Excerto do texto:
◇ ◇ ◇ ◇ ◇ ◇ ◇

A propósito da ausência da exposição prevista para Lisboa, a titular da pasta da Cultura contropôs que os museus e monumentos públicos portugueses terão programas próprios feitos a pensar na presidência portuguesa. “Há várias exposições, mas a exposição fundamental de artes visuais é aquela que aqui referi: mulheres artistas de 1900 à atualidade”, sublinhou Graça Fonseca.
À margem da apresentação desta terça-feira, o Observador perguntou à ministra da Cultura se tinha novidades acerca do inquérito aberto em julho pelo Ministério Público, a pedido do Governo, para investigar o desaparecimento de obras da Coleção de Arte Contemporânea do Estado. Graça Fonseca remeteu esclarecimentos para mais tarde, por entender que a ocasião servia apenas para falar da programação cultural para os próximos seis meses.
Entretanto, fonte oficial da Procuradoria-Geral da República adiantou ao Observador que “a investigação prossegue”, mas está sujeita a segredo de justiça, pelo que o público não pode saber mais detalhes para já.
O que vai acontecer: principais destaques
O concerto inaugural, com Joana Carneiro, ainda não tem local definido mas sabe-se que vai ser transmitido pela RTP. Na qualidade de curador, Vhils irá apresentar a instalação de arte urbana e contemporânea Commotion, com 20 convidados no Edifício Justus Lipsius (sede principal do secretariado-geral do Conselho Europeu, em Bruxelas).

◇ ◇ ◇ ◇ ◇ ◇ ◇

Tarefa: Continue o texto sobre a programação cultural da presidência portuguesa, começando logo a seguir à última frase apresentada.

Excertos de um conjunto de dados
◇ ◇ ◇ ◇ ◇ ◇ ◇

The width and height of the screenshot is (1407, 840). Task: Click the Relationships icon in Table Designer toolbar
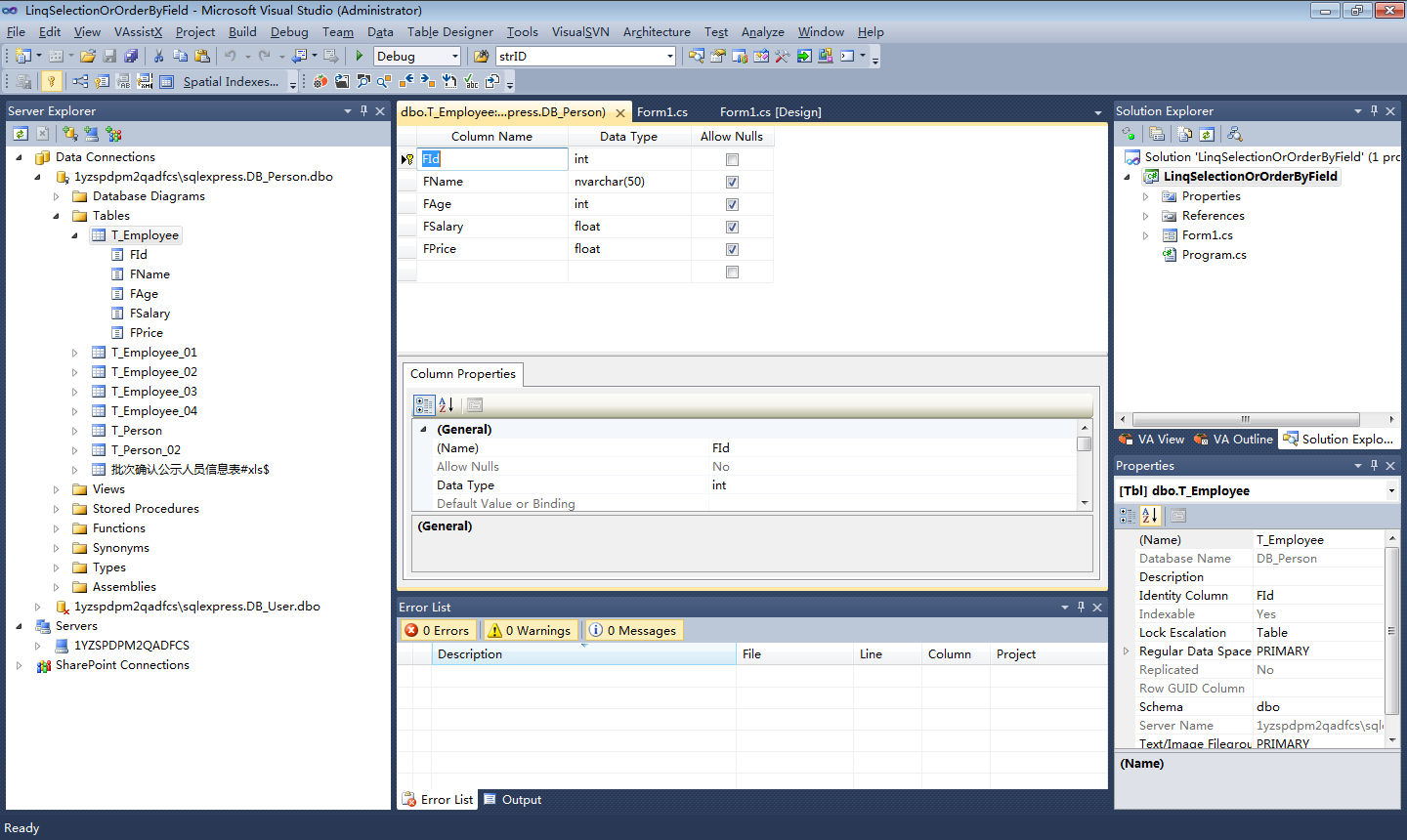80,82
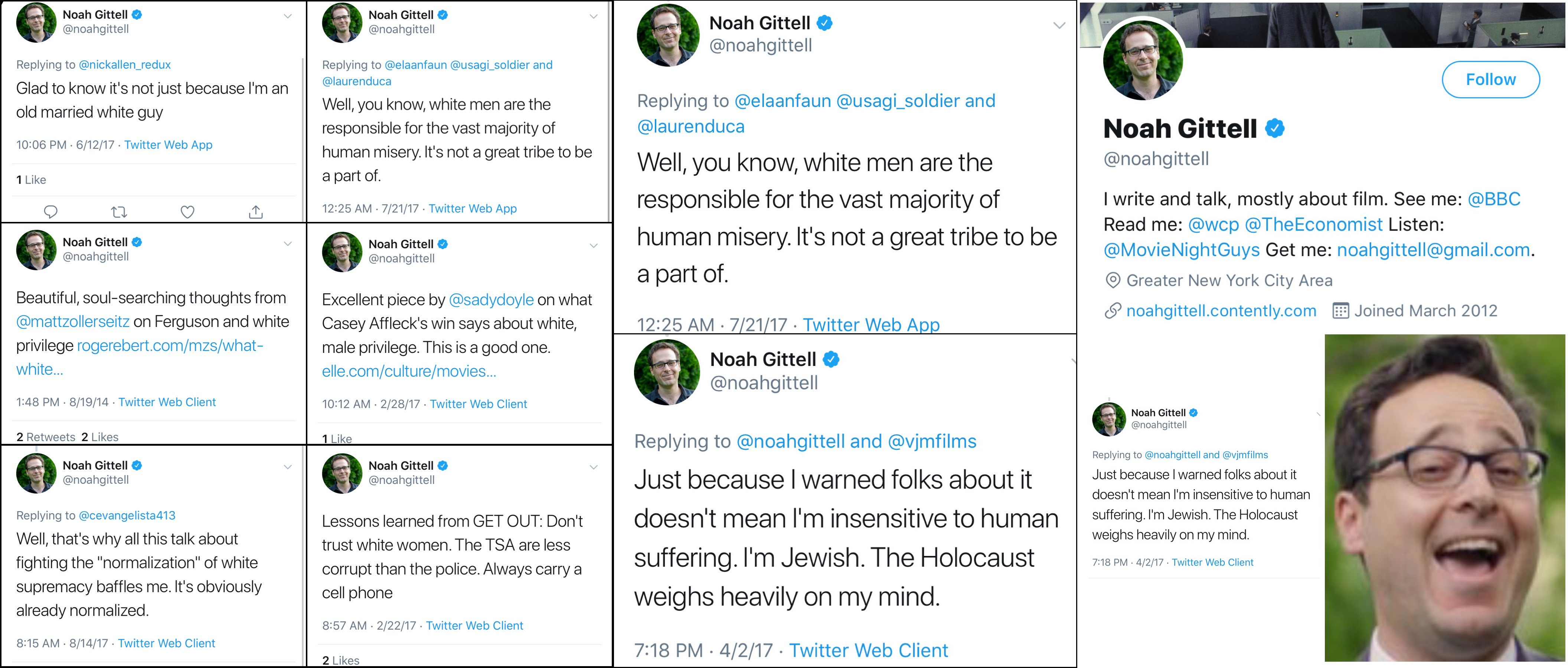Open the noahgittell.contently.com profile website link
This screenshot has width=1568, height=668.
(1221, 311)
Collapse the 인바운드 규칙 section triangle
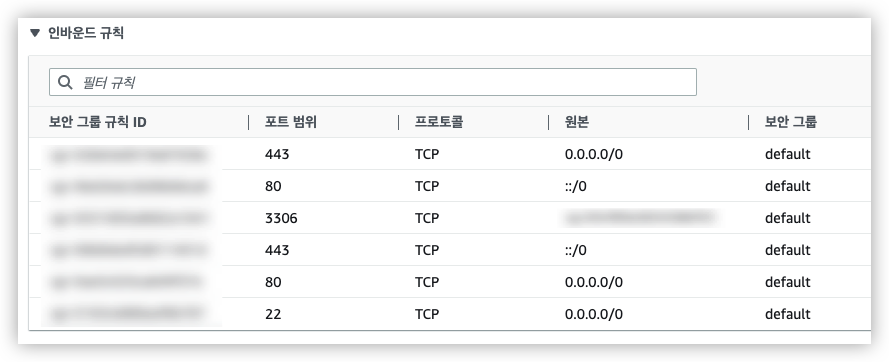The width and height of the screenshot is (889, 362). click(x=35, y=33)
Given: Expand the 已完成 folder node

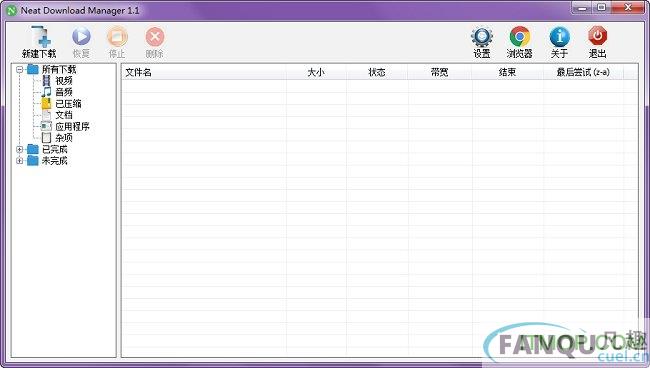Looking at the screenshot, I should click(19, 149).
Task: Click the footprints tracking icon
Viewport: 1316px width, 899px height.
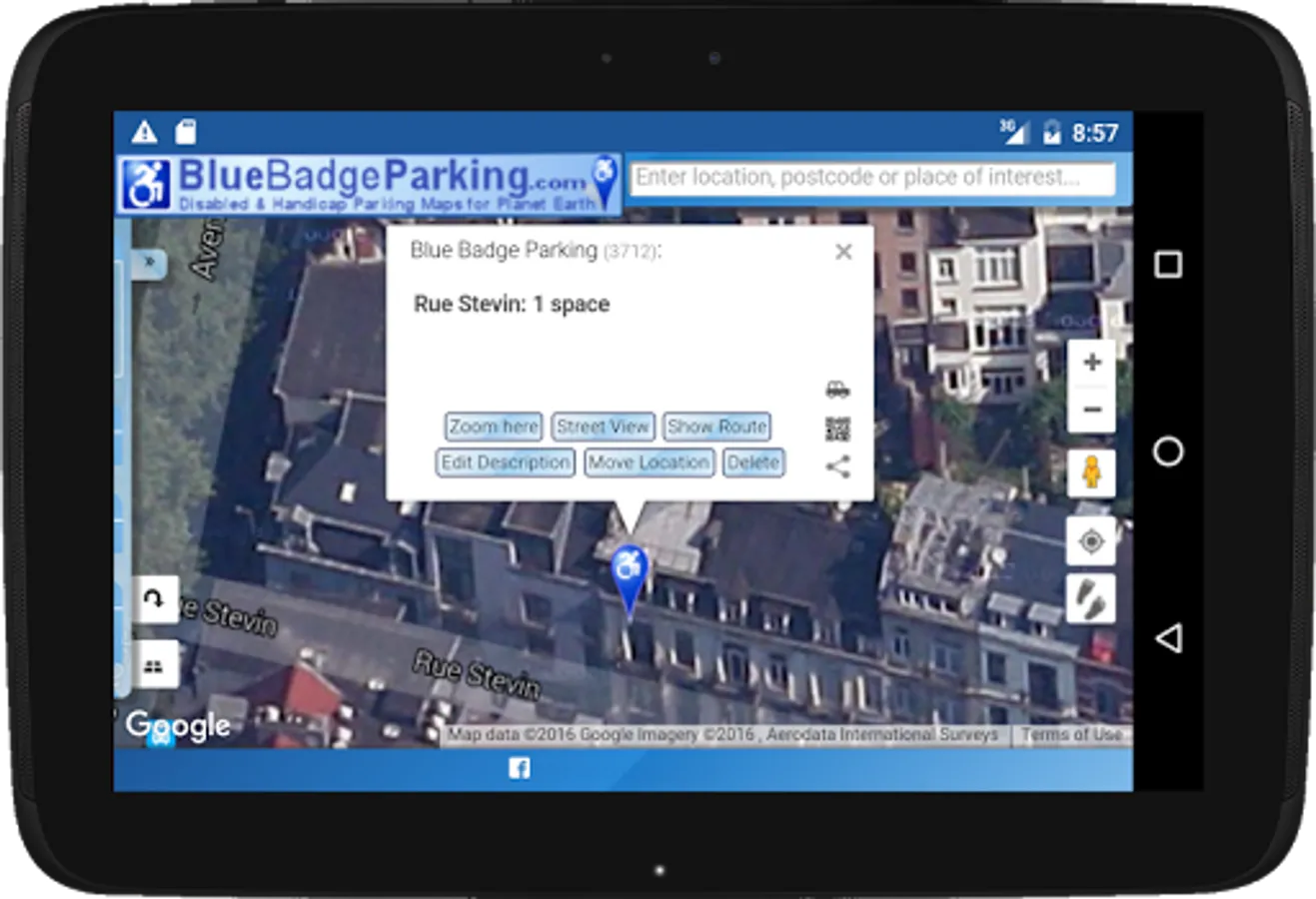Action: tap(1091, 598)
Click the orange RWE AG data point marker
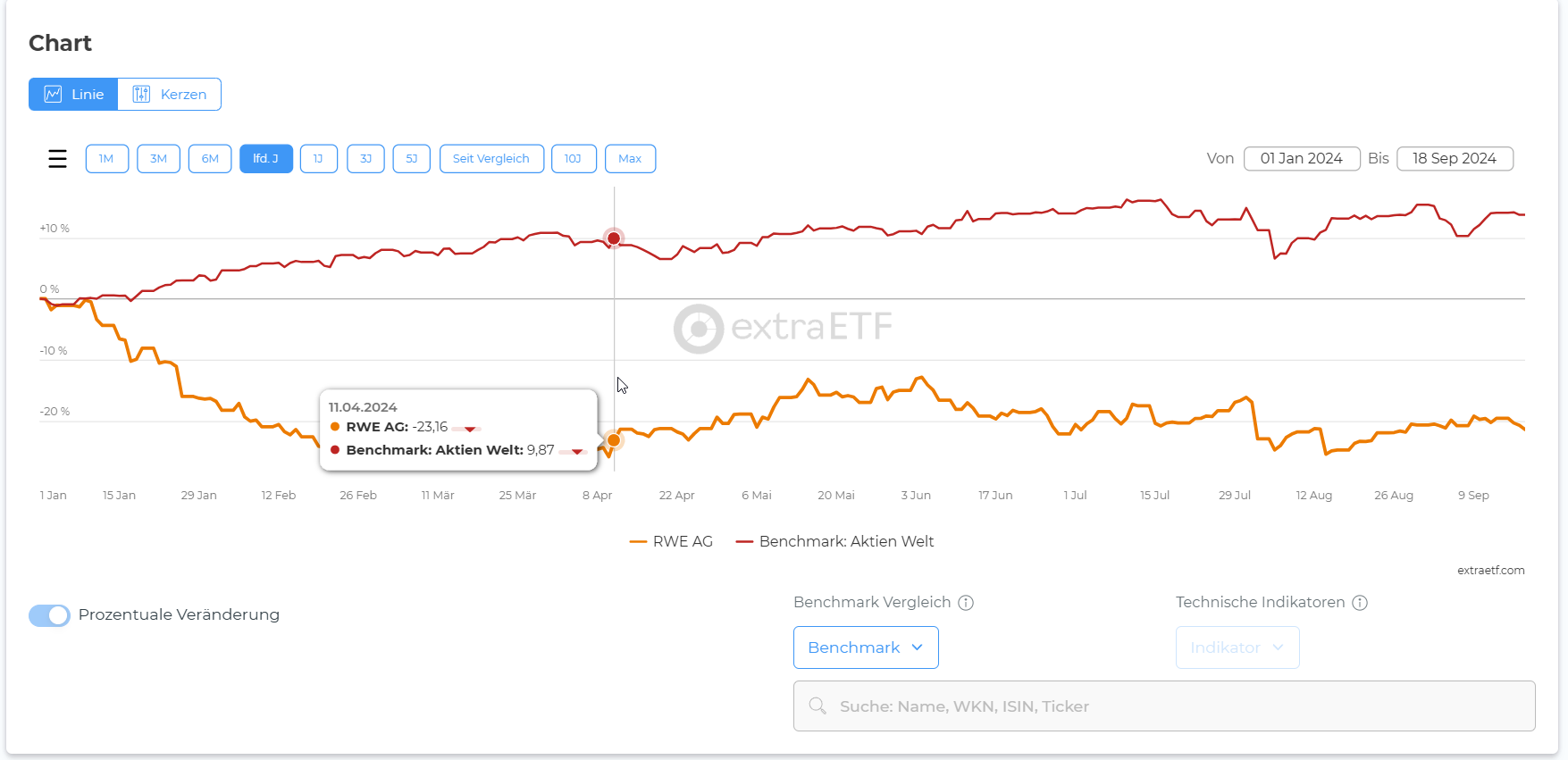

◇ ◇ ◇ ◇ ◇ ◇ ◇

Resposta:
Bordalo II propõe Caravela Portuguesa, uma instalação de materiais desperdiçados que “dialoga com as prioridades da transição ecológica” e será exibida no Edifício Europa (onde se realizam as reuniões do Conselho), também na capital belga. Ainda no domínio das artes visuais, o historiador David Santos organizará a exposição Liberdade e a Europa: Uma Construção de Todos, com obras da Coleção de Arte Contemporânea do Estado e da Coleção do Parlamento Europeu (é este o local de apresentação).
Ao nível do cinema, estão previstos dois ciclos, um dos quais intitulado Os Mares da Europa, na Cinemateca Portuguesa, em Lisboa. No domínio do teatro, Tiago Rodrigues, atual diretor artístico do Teatro Nacional D. Maria II, vai estar no Bozar com a peça By Heart, uma das suas mais conhecidas criações. “Há outras componentes que ainda estão a ser fechadas, na área da dança, por exemplo”, referiu a ministra da Cultura.
[excerto de By Heart, de Tiago Rodrigues]
Presidência marcada pelos efeitos da pandemia
A secretária de Estado Ana Paula Zacarias destacou no CCB o “período bastante difícil e complexo” que o mundo atravessa, “marcado pelas consequências sócio-económicas da pandemia” e adiantou que, precisamente por isso, o lema da presidência portuguesa da UE será “tempo de agir por uma recuperação justa, verde e digital”.
“A questão da saúde vai estar muito presente”, disse. “A recuperação tem que apostar na resiliência económica e ao nível dos valores que sustentam a União Europeia”, nomeadamente o Modelo Social Europeu.
Por seu lado, o presidente do Instituto Camões declarou que “o planeamento e a negociação” da programação artística sob a sua alçada ocorreu “num contexto muito problemático, associado à conjuntura de emergência sanitária”, pelo que está ainda a “avaliar novas propostas” e até ao fim de dezembro terá um programa “mais estabilizado”.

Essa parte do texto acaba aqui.